* Start TEXT PROVIDED *

DigitalMitford / DM_processing

a repo for working on processing for the Digital Mitford project, including schemas, XSLT, XQuery, and other production and analysis efforts
http://digitalmitford.org
GNU Affero General Public License v3.0
8 stars 3 forks source link

XQuery to SVG #8

Open ebeshero opened 8 years ago

ebeshero commented 8 years ago

@ezimmer @mollyodonnell : We've got loads of new and better letters now, thanks to coordinated efforts of Molly and Lisa and the rest of the active Mitford team! In the morning I'll "cull" or "harvest" or otherwise collect the good files and load them into our eXist database. And we'll re-run the XQuery we wrote, Erica, that makes a simple chart, but we'll move on to plot some SVG from it.

By the way (or maybe not), in the coordinated effort, Lisa and I discovered that Miss James might be the elder/eldest sister of what could be a trio of sisters: We learn that Miss James lost a younger sister named Emily, and that Susan James could be a younger sister of Miss James. It's not entirely certain but seems likely...and we'll be able to see more as we explore with our new Annotation Enhancement Tool!

ezimmer commented 8 years ago

That's amazingly exciting! (How oddly Bronte, too: guessing you've seen that Charlotte and MRM died in the same year? Not going to make anything of Miss James' "losing a younger sister named Emily"... :) )

Very much looking forward to the next few weeks. @ebeshero @mollyodonnell

ezimmer commented 8 years ago

(Just to be clear, that's not a serious suggestion! :) A remarkably odd parallel, though.)

ebeshero commented 8 years ago

I know--The James sisters were apparently working as governesses or seeking governess work, so the Bronte parallels abound! @ezimmer

ezimmer commented 8 years ago

That's fascinating (and might even suggest a basis for further research--who knows?).

Would there be a chance some time Monday might work well for talking SVG briefly? (Not sure if the holiday is better or worse for you--would love to touch base some time this upcoming week!) @ebeshero

mollyodonnell commented 8 years ago

@ebeshero @ezimmer This is awesome! So cool that the team pulled together. Lisa is so fast, and Elisa was able to untangle my crazy code issues in a flash. Elisa, I pinged Lisa earlier this week because one letter I was going to update the header for wasn't in the spreadsheet yet. I'll ping you so you know which I mean. The other thing is I still have two of Lisa's letters to proof/update headers. Was going to try to wrap those today, but will ping you on them now, uploading my latest versions, in case it's too late. I know yesterday was the deadline, but I'm in New Orleans for a conference and have had a mtn of grading...excuses, excuses, ah. More soon.

* End TEXT PROVIDED *
* Start EXTRACTED INFORMATION *

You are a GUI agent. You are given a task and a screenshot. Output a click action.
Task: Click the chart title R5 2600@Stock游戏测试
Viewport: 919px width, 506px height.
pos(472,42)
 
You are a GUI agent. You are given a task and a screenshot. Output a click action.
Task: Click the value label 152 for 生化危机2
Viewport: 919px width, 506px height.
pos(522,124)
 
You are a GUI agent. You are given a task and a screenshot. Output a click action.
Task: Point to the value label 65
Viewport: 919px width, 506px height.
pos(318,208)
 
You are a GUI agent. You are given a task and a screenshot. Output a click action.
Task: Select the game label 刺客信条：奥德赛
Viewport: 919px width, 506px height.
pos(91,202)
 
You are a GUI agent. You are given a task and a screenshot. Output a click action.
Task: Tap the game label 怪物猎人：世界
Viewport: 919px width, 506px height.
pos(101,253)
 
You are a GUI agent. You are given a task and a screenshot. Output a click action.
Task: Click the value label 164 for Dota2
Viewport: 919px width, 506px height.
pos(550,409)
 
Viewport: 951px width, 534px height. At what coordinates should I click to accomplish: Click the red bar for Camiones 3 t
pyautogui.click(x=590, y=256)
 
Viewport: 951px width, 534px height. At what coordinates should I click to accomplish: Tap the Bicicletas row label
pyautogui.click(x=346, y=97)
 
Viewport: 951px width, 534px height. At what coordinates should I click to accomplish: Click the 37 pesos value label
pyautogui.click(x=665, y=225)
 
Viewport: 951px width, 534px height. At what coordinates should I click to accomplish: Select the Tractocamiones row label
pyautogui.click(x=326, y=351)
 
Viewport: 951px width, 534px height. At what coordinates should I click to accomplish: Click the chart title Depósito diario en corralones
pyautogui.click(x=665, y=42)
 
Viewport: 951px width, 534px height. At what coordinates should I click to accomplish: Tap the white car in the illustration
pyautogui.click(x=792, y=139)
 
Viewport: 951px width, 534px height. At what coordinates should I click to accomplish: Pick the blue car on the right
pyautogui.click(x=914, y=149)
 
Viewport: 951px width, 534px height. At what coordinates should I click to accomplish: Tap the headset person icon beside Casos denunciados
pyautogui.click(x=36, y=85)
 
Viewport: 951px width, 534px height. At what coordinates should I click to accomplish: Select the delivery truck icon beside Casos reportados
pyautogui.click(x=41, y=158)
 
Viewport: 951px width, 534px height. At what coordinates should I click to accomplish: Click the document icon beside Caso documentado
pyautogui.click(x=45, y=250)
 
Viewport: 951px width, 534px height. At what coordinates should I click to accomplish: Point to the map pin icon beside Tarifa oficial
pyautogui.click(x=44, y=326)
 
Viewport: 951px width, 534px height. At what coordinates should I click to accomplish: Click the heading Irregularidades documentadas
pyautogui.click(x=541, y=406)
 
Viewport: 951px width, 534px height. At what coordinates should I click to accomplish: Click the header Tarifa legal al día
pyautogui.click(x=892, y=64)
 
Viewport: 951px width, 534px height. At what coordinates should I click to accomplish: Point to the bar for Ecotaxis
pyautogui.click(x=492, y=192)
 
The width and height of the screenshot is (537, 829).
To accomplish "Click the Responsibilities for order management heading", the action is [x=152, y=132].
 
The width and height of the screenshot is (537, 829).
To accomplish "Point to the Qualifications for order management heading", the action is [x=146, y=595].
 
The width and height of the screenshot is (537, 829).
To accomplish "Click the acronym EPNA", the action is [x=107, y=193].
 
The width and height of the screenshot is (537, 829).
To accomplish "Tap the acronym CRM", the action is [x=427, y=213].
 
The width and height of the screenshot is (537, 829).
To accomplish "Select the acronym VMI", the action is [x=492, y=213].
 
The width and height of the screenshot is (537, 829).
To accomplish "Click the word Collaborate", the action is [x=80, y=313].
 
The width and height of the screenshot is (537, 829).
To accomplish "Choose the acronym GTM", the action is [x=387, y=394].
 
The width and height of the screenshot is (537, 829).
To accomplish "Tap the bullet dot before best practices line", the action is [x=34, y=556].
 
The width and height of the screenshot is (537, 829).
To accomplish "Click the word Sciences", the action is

* End EXTRACTED INFORMATION *

**PROBLEM SET**:
**1)** Reproduce verbatim the stretch of the rows from their first line through the line that contains "pos(91,202)", with both ends included.
**2)** Write the next part of the issue thread about the XQuery-to-SVG plans for the Digital Mitford letters, beginning after its final comment.

**ANSWERS FOR THE TASKS**:
**1)**
You are a GUI agent. You are given a task and a screenshot. Output a click action.
Task: Click the chart title R5 2600@Stock游戏测试
Viewport: 919px width, 506px height.
pos(472,42)
 
You are a GUI agent. You are given a task and a screenshot. Output a click action.
Task: Click the value label 152 for 生化危机2
Viewport: 919px width, 506px height.
pos(522,124)
 
You are a GUI agent. You are given a task and a screenshot. Output a click action.
Task: Point to the value label 65
Viewport: 919px width, 506px height.
pos(318,208)
 
You are a GUI agent. You are given a task and a screenshot. Output a click action.
Task: Select the game label 刺客信条：奥德赛
Viewport: 919px width, 506px height.
pos(91,202)

**2)**
ebeshero commented 8 years ago

@mollyodonnell @ezimmer Molly: No worries, but do ping me from Box when you upload repaired files, because I've uploaded the current batch of letters files (and literary files) that were well-formed into our eXist database. Erica, we have new collections now, and we might be updating those now and again over the next couple of weeks, but that's okay. We need to work on that XQuery we started and start drawing some SVG with it. And I need to get that started. I spent what time I had today on late edits and prepping the database. I'm going to break and work on grading and other stuff for a bit and then come back to it shortly...I'll ping again soon!

mollyodonnell commented 8 years ago

@ebeshero will do.

ebeshero commented 8 years ago

@ezimmer Erica--nearly missed your note, but just saw it! No, alas--Monday is crazy. Our break isn't until the following week. But I'm going to try to mock up something with XQuery shortly and maybe we can discuss it here.

athenerica2003 commented 8 years ago

No worries here--thank you both so much for all that you have done! Will get going with what we have, too--anything we do will become more nuanced and grounded from this point, so that's great. Here's looking forward!

@ebeshero @mollyodonnell

On Sat, Oct 10, 2015 at 6:05 PM, Elisa Beshero-Bondar < notifications@github.com> wrote:

@ezimmer https://github.com/ezimmer Erica--nearly missed your note, but just saw it! No, alas--Monday is crazy. Our break isn't until the following week. But I'm going to try to mock up something with XQuery shortly and maybe we can discuss it here.

— Reply to this email directly or view it on GitHub https://github.com/ebeshero/mitford/issues/8#issuecomment-147129206.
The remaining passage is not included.